No need to run and hide
it's a wonderful, wonderful life
No need to laugh and cry
it's a wonderful, wonderful life

I need a friend
oh, I need friend
to make me happy
not so alone.......
Look at me here
here on my own again
up straight in the sunshine

No need to run and hide
it's a wonderful, wonderful life
No need to laugh and cry
it's a wonderful, wonderful life

No need to run and hide
it's a wonderful, wonderful life
No need to run and hide
it's a wonderful, wonderful life
wonderful life, wonderful life

Comments

Goldenrod said…
I feel truly humbled, Craig, by this post. Thank you for including me in your wonderfully positive thoughts and remarks.

There will, no doubt, be a fairly extensive post on "Goldenrod's thoughts" within the next few days in re the sense of self-worth and the role that fathers play ... perhaps even an inclusion of one or two of your key sentences. It'll take a while to put together because I feel it will (and should!) be an important post.

You have become a good friend, Craig, and I hope that we will remain so for many many years to come.

PS. Of COURSE the Sherpas are of the female variety! :)
Tammy said…
I read this yesterday and have been trying to think of how I want to comment. I'm at a loss for words other than to say I'm so pleased with what you shared with us.
Ruby Rideout said…
I'm glad you have a positive attitude regardless of who says what......YOu are who you are and no one can change that.

And why would you? You are a diamond in the ruff craig.

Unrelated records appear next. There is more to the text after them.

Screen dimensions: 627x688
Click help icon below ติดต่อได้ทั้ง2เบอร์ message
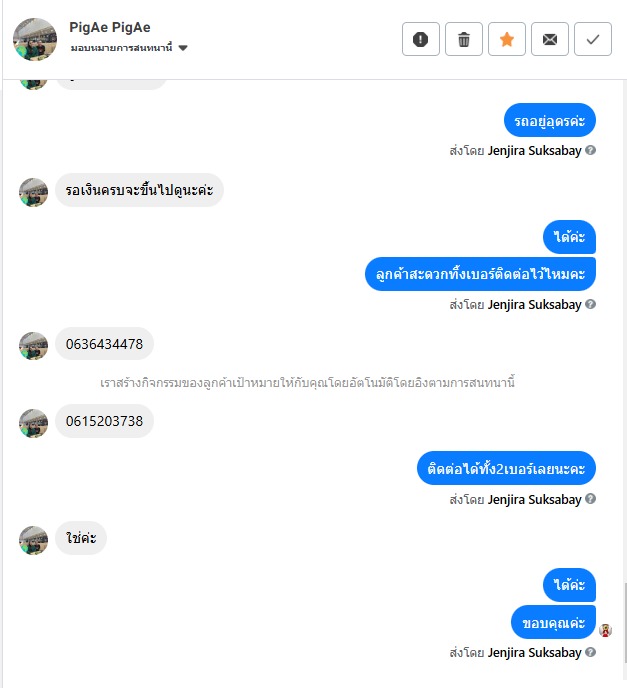(591, 499)
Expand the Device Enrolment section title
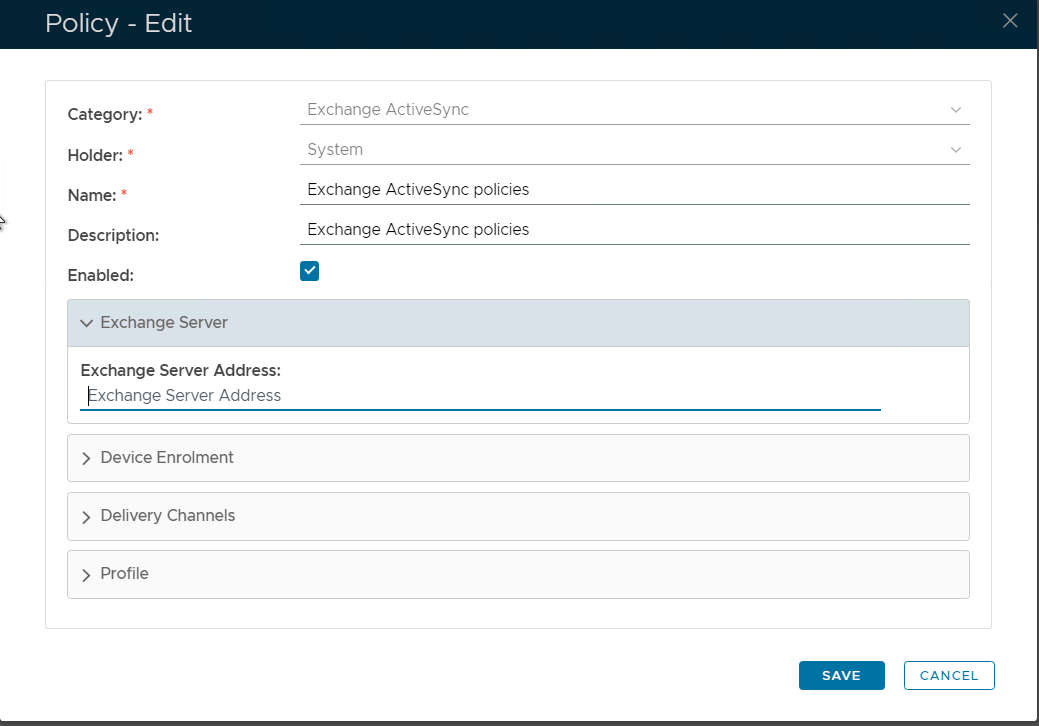 tap(167, 458)
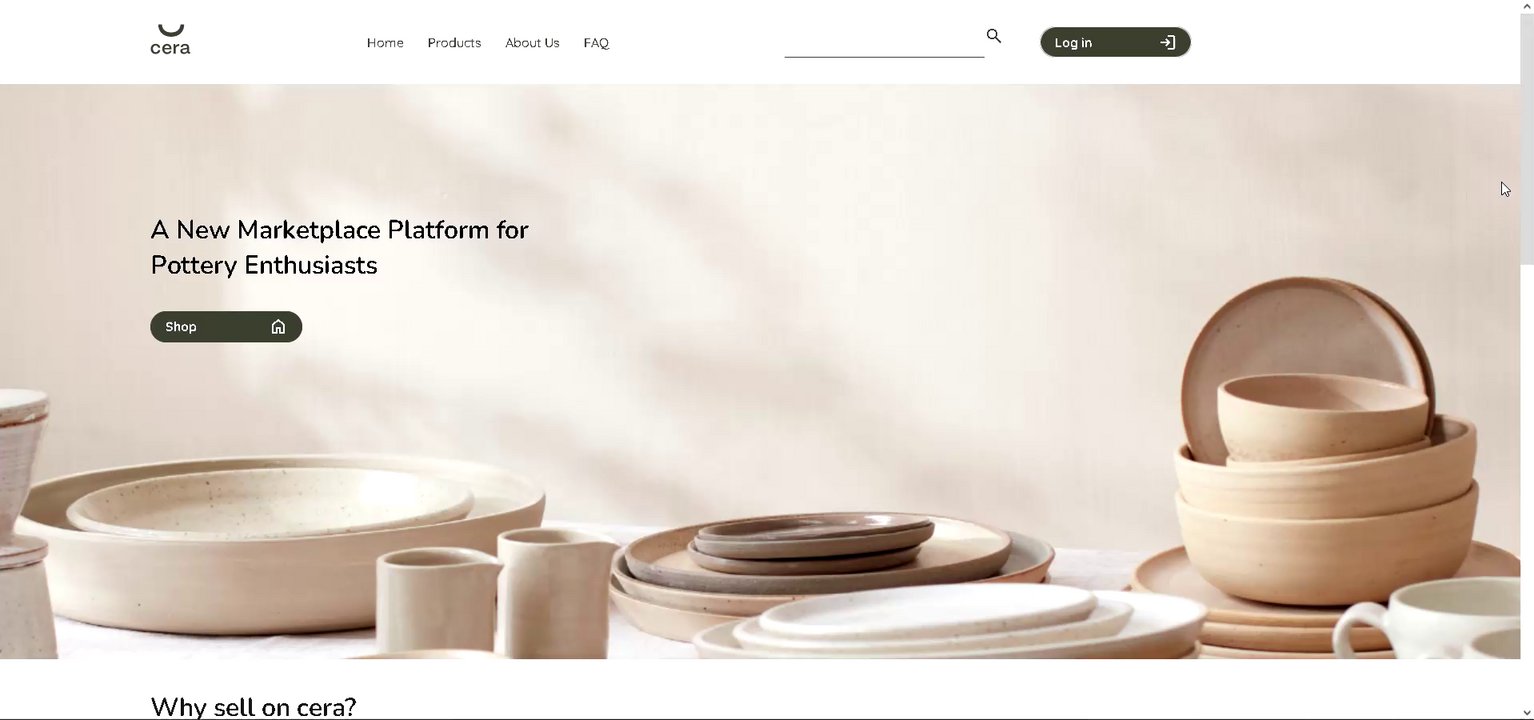
Task: Click the login arrow icon
Action: click(x=1167, y=42)
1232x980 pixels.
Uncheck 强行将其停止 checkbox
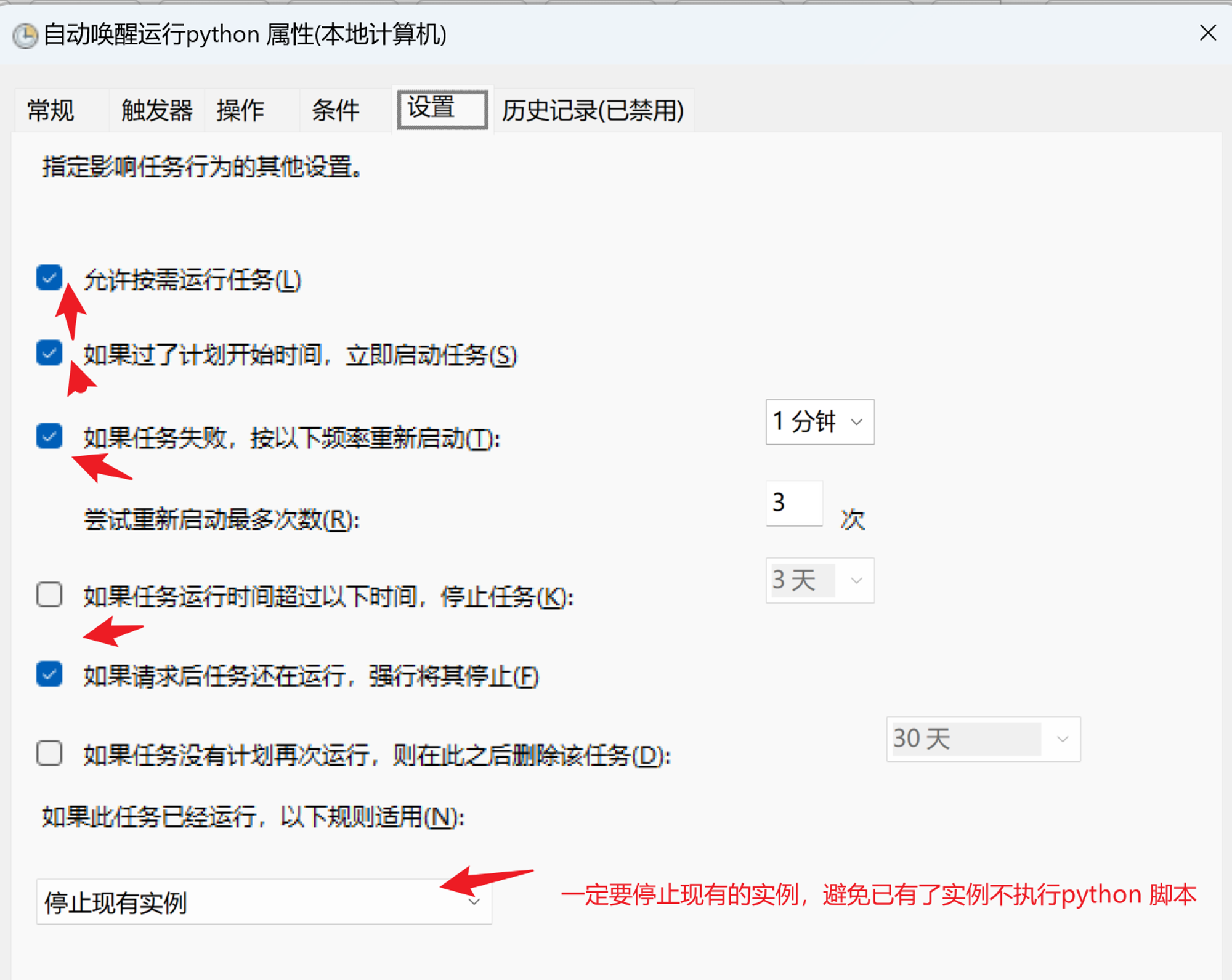pos(49,674)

A spectacular human being all the way around.
Craig Peihopa said…
Thank you to each of you. I am humbled and grateful.
Anonymous said…
My comments are these: Craig, you have identity crisis it seems. You are never going to be truly happy until you know who you really are and after who's image you really want to pattern your life. Reading your entries tell me that for the most part of your life you try so hard to be someone else that you are not. Why not just try to be like the Savior Jesus Christ? Live His ways, learn of His ways. Walking in His footsteps is never easy, but they are sure and safe steps to take.
Besides, if you are to capture your most spectacular shots ever, these shots are those of the Lord's handiwork. Put this to the test....
Craig Peihopa said…
Interesting and thanks for commenting, but I think you have missed totally the meaning found within the post. I HAD an identity crisis certainly.